### [TASK PROMPT]
In the AMBA history slides, what was the integration cost of early Arm licensee SoCs often larger than?
* Begin EXCERPT PROVIDED *
ARM AMBA · PRESENTATION 01

History of AMBA

From the 1996 System Bus to 2024 Chiplets · Three Decades of On-Chip Interconnect
ASB · APB · AHB · AXI · ACE · CHI · CHI-C2C · UCIe
Navigate: → ←  |  Overview: Esc  |  Fullscreen: F
02

Why AMBA History Matters

  • By 1996 every SoC vendor had a proprietary bus (TI, Motorola, Philips, IBM CoreConnect). Arm's customers built chips containing other licensees' cores and had no neutral connective tissue.
  • AMBA was Arm's answer: an open specification anyone could use royalty-free, whether or not they licensed an Arm core.
  • The protocol layers you use on an Armv9 server today — APB for peripherals, AXI for NIC/GPU traffic, CHI for cache coherency — trace unbroken lineage back to that 1996 document.
  • Understanding why each successor exists (AHB → AXI → CHI) makes interview answers on backpressure, ordering, and coherency far more grounded.
"AMBA was never meant to be a commercial product. It was a piece of technical diplomacy — a way to get our customers to stop wasting engineering cycles reinventing the same bus." — Mike Muller, CTO of Arm 1990–2019, paraphrased from multiple interviews

The five successive AMBA generations map closely to five successive CPU generations: ARM7 needed ASB, ARM9/11 needed AHB, Cortex-A8 needed AXI, Cortex-A15 needed ACE, and Neoverse needed CHI.

03

Prehistory — The Proprietary-Bus Era

  • Early 1990s SoCs were mostly glue logic around a single CPU and a handful of peripherals. Every vendor had a proprietary bus:
    • IBM / Motorola CoreConnect (PLB, OPB, DCR)
    • Altera Avalon and Xilinx OPB-derived fabric
    • Silicore Wishbone (open, but not widely adopted)
  • Arm's licensees built SoCs integrating an ARM7 with a DSP, a UART, and SRAM — each from a different vendor, each on a different bus, glued together with bridges.
  • The integration cost was often larger than the cost of the Arm core itself.

The verification tax

Every new bridge was a new verification problem. VIP (Verification IP) did not yet exist commercially. A single SoC could contain three distinct bus dialects, each with its own BFM.

Arm's strategic move

If Arm defined a bus that anyone could implement for free, every Arm-ecosystem peripheral would speak the same language. The pitch was "AMBA makes our core more valuable without costing you anything."

04

AMBA 1 (1996) — ASB & APB

ASB — Advanced System Bus

  • 32-bit, tri-state data bus (driven by whichever master won arbitration).
  • Two-phase: ADDRESS then DATA on consecutive clocks. No pipelining.
* End EXCERPT PROVIDED *
* Begin ITEMS *
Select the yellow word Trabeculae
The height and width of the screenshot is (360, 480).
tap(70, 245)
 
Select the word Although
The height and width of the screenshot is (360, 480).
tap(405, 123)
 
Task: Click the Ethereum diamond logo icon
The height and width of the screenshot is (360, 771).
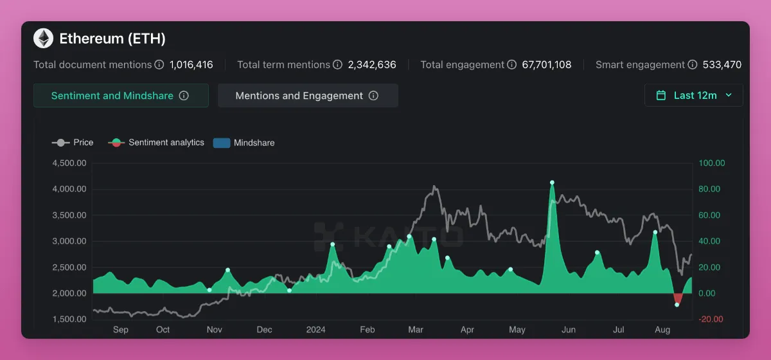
* End ITEMS *
### [RESULT]
The cost of the Arm core itself.